About this exercise – Only the lines from the line containing "Instruction: Click the" to the end of the entries should be repeated, exactly as they appear.

Stored data –
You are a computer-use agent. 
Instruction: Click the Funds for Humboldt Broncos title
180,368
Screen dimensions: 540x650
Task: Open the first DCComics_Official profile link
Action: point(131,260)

Result of this exercise –
Instruction: Click the Funds for Humboldt Broncos title
180,368
Screen dimensions: 540x650
Task: Open the first DCComics_Official profile link
Action: point(131,260)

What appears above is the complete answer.